Usher syndrome (USH) is classified into three major clinical subtypes (types 1–3), with type 1 being the most severe. Usher syndrome type 1B (USH1B) is the most common form of USH Type 1 and is caused by a mutation in the MYO7A gene. USH1B patients are born with profound hearing loss, vestibular dysfunction (balance disorder), and progressive vision loss due to retinitis pigmentosa that begins within the first 10 years of life.

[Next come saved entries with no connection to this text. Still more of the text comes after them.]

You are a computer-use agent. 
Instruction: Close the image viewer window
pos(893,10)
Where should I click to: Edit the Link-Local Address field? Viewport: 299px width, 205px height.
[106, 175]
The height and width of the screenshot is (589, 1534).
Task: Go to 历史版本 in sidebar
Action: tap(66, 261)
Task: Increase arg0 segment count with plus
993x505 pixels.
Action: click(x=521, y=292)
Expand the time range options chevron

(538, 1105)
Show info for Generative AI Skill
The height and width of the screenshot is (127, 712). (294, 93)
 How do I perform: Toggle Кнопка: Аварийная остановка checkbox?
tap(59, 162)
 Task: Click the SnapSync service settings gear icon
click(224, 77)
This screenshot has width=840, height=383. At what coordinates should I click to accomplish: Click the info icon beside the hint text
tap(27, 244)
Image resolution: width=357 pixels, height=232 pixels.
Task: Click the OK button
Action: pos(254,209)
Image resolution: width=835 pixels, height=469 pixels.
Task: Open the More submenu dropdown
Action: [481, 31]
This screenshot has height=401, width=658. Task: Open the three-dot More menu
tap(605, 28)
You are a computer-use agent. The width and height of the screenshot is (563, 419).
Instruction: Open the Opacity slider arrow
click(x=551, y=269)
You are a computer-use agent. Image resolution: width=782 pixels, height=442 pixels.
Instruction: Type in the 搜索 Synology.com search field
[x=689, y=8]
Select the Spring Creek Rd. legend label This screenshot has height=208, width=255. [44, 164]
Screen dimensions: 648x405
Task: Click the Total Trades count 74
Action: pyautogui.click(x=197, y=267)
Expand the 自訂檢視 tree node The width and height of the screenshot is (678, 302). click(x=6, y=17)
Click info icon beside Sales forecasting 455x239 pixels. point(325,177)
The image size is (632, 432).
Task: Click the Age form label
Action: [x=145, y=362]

Recent advancements in gene therapy can address a genetic mutation by replacing the defective gene with a healthy copy. Viral vectors such as adeno-associated viruses (AAVs) are commonly used for gene delivery due to their safety (only inducing a mild immune response) and ability to infect a broad range of cells. However, AAVs can only carry (or package) up to 4.4Kb of DNA, and the MYO7A gene is ~6.7Kb. To work around this limitation, researchers at the National Institutes of Health (NIH) and the University of Florida split the healthy copy of MYO7A into two halves and inserted each half into separate AAV vectors for dual gene delivery of each half. When these two separate AAV vectors infect the same cell, the two halves join together to form a complete, healthy copy of the MYO7A gene with full functionality. Injection with dual-AAV delivery of MYO7A into a mouse model of USH1B restored MYO7A gene expression in both the cochlear and vestibular hair cells, leading to improved vestibular function.
What this means for Usher syndrome: Vestibular dysfunction puts USH1B patients at greater risk of falling and injury. Gene therapy treatment using this dual-AAV approach to repair the mutated MYO7A gene shows promise in helping USH1B patients lead safer lives.